What the task requires: Beneath this instruction is a block of data; output from it exactly the lines that run from the one containing "Image resolution: width=1250" through the one containing "Toggle the light/dark theme sun icon", inclusive.

════════════════

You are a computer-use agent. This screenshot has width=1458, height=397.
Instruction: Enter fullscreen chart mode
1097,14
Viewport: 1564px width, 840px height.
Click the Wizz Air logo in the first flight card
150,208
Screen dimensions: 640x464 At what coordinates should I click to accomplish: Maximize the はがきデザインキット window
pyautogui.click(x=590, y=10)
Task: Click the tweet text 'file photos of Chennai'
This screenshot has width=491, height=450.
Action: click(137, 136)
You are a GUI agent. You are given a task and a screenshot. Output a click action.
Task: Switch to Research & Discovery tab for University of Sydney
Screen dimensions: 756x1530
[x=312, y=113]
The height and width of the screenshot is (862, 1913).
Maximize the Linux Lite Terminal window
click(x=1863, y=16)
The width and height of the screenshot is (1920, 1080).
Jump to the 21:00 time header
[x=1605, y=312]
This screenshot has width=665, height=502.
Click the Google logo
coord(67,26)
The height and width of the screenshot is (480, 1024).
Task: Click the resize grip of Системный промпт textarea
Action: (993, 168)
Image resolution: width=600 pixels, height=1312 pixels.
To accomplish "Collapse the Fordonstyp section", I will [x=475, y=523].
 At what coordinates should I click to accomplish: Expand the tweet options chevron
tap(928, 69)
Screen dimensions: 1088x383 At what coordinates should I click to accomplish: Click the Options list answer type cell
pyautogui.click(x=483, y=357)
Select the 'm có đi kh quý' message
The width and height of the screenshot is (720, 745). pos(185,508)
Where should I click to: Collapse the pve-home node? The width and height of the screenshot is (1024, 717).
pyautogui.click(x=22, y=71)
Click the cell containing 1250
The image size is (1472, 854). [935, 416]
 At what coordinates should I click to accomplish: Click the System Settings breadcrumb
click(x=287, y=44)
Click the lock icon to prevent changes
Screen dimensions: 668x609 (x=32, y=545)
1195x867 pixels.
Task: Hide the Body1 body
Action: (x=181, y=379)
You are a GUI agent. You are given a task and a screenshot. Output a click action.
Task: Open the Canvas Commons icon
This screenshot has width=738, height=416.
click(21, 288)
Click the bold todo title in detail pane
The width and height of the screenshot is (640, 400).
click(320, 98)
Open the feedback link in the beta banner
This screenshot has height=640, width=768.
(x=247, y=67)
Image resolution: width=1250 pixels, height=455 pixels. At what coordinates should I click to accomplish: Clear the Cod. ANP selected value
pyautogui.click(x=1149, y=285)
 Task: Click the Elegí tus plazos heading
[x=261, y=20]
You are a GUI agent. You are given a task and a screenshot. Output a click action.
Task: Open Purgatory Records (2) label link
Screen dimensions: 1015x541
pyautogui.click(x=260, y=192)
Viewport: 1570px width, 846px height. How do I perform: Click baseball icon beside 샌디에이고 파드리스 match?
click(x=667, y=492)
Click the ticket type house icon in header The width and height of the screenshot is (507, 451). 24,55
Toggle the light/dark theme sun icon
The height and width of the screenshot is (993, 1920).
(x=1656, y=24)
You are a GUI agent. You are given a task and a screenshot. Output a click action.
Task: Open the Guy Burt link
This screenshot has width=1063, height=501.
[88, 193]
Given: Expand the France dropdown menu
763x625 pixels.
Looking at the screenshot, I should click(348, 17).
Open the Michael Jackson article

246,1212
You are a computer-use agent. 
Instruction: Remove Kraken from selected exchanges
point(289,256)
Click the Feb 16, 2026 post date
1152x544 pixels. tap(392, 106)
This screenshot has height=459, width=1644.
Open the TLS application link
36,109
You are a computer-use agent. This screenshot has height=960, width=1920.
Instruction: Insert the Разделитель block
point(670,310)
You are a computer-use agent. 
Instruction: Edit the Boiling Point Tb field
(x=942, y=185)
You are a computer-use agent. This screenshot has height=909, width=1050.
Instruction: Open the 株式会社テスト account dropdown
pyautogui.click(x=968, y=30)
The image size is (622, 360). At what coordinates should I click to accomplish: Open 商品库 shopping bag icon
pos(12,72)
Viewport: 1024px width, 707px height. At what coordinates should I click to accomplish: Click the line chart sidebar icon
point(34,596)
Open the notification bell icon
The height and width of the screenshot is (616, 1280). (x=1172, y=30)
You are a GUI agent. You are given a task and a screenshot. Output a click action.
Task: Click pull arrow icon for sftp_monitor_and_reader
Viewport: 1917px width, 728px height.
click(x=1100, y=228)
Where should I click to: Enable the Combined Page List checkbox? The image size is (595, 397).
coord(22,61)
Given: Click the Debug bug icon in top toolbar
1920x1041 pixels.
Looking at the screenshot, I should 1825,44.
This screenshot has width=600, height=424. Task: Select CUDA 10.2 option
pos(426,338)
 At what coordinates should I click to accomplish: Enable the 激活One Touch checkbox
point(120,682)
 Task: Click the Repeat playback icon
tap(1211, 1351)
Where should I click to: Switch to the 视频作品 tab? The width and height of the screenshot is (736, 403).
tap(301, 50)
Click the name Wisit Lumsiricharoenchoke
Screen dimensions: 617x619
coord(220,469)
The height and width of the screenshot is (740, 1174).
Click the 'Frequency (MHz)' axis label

════════════════

Task response:
Image resolution: width=1250 pixels, height=455 pixels. At what coordinates should I click to accomplish: Clear the Cod. ANP selected value
pyautogui.click(x=1149, y=285)
 Task: Click the Elegí tus plazos heading
[x=261, y=20]
You are a GUI agent. You are given a task and a screenshot. Output a click action.
Task: Open Purgatory Records (2) label link
Screen dimensions: 1015x541
pyautogui.click(x=260, y=192)
Viewport: 1570px width, 846px height. How do I perform: Click baseball icon beside 샌디에이고 파드리스 match?
click(x=667, y=492)
Click the ticket type house icon in header The width and height of the screenshot is (507, 451). 24,55
Toggle the light/dark theme sun icon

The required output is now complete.